Пуанкаре не убедили слова Барка, будто Витте всего лишь отставной сановник, не имеющий власти. По мнению французского президента, такие выдающиеся люди, как Витте, даже после отставки могли оказывать влияние на ход событий. Пуанкаре предложил Барку отправить графа в дальнюю командировку. По словам президента, именно так он поступил с неугодным ему бывшим министром Кайо, отослав того под благовидным предлогом в Бразилию. Барк ответил, что предлагал Витте отправиться в США, чтобы подготовить почву для будущих кредитных операций, для использования его «большого государственного опыта и блестящих способностей». Однако министр «натолкнулся на полное нежелание графа покидать Россию, пока длится война»[763]
.Очевидно, мнение Пуанкаре о Витте было основано на донесениях Палеолога. Можно предположить, что последний передавал своему правительству и разговоры, которые велись в Петрограде. У Пуанкаре не было веских доказательств относительно германофильства Витте – он руководствовался прежде всего уже сложившейся репутацией графа, а также убеждением, что сановник подобного масштаба, даже не занимающий важных должностей, сохраняет политическое влияние. О том, насколько сильным было предубеждение французского президента против графа, красноречиво свидетельствует реакция Пуанкаре на известие о смерти сановника, зафиксированная президентом в своем дневнике: «Узнали о смерти графа Витте. Эта смерть чуть ли не имеет для Антанты значение выигранного сражения…»[764]
Из доступной корреспонденции графа видно, что он не испытывал симпатий ни к Германии, ни к кайзеру Вильгельму, приписываемых ему молвой. В одном из писем к жене от сентября 1914 года, цитируемом по воспоминаниям дочери Витте, читаем: «Немцы ни к чему не приведут. По-моему, Вильгельму надо покончить с собой, чтобы положить конец этой резне. Германия долго будет расколота. Что делает мой мальчик? [Внук. –
Если верить Б.Б. Глинскому, Витте подтвердил свою неприязнь к немецкому императору, назвав его «сумасшедшим нахалом»: «Да, я враг нынешней войны, ее можно было бы избегнуть, и этот “сумасшедший нахал”, если бы на него вовремя прицыкнуть, пошел бы на всякие уступки. Я сторонник русско-германско-французского континентального союза: только на нем одном может покоиться политическое равновесие и экономическое благополучие всего мира, но отсюда еще далеко до моей дружбы с Вильгельмом»[766]

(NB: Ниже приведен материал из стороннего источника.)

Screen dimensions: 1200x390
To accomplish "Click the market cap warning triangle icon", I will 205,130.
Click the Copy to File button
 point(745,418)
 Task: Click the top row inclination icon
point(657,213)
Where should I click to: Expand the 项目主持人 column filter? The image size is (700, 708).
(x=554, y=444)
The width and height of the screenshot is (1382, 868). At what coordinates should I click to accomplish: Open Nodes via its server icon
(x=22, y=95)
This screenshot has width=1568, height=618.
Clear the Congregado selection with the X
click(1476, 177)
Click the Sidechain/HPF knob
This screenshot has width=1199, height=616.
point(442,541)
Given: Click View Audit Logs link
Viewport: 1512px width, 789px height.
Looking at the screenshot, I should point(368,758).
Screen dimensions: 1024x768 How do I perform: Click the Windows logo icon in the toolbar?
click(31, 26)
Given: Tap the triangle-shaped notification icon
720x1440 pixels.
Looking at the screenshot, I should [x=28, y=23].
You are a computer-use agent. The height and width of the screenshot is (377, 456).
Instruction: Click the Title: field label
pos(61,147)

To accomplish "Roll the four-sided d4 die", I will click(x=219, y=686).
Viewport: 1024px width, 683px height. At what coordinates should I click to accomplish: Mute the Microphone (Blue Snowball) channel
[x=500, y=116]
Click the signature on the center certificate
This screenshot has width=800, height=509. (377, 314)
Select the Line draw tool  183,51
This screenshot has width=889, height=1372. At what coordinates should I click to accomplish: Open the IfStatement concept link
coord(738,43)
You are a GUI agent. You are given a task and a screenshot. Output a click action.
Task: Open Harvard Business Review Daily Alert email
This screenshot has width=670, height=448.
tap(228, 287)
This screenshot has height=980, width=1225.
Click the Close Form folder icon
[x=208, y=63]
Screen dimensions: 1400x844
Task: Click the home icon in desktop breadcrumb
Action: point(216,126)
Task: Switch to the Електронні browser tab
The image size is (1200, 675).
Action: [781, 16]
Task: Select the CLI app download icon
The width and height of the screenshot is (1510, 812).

.Витте беспрестанно предупреждал о губительном влиянии войны на экономическое положение России. В устах бывшего министра финансов эти слова должны были звучать особенно веско. Тем не менее его заявления о грядущем крахе российской экономики воспринимались как политиканство, заведомая ложь. Уже упомянутый Б.А. Татищев именно так расценил слова Витте о том, что война приведет Россию к полному банкротству: «Как только Витте произнес эти слова, для меня стало ясно, что он просто морочит мне голову, и мой интерес к беседе разом упал. Действительно, пока Витте говорил о вопросах внутренней и внешней политики, он мог ошибаться, как вообще свойственно ошибаться всем людям. Но когда он заявил, что Россия, вступив в войну и имея на своей стороне Францию и Англию, может оказаться немедленным банкротом, было ясно, что он говорит заведомую для него самого ложь»[767]
.В одном из писем от ноября 1914 года, перехваченном ДП, сообщалось: «В Москву долетают к нам много “питерских” разговоров, последний из них, который я слышал, был не очень весел – на тему о наших финансах. Правда, одним из собеседников был Витте, конечно, всем недовольный и теперь германофил»[768]
.Образ «Витте-германофила» активно эксплуатировался правыми, многие из которых сами традиционно были германофилами. В начале же войны черносотенцы, не смущаясь двойственностью своего положения, перешли на противоположные позиции[769]
. Они были особенно неистовы в своей критике Витте. Газета «День» иронизировала впоследствии: «Германофильские симпатии Витте не секрет, но не правой бы печати об этом говорить»[770].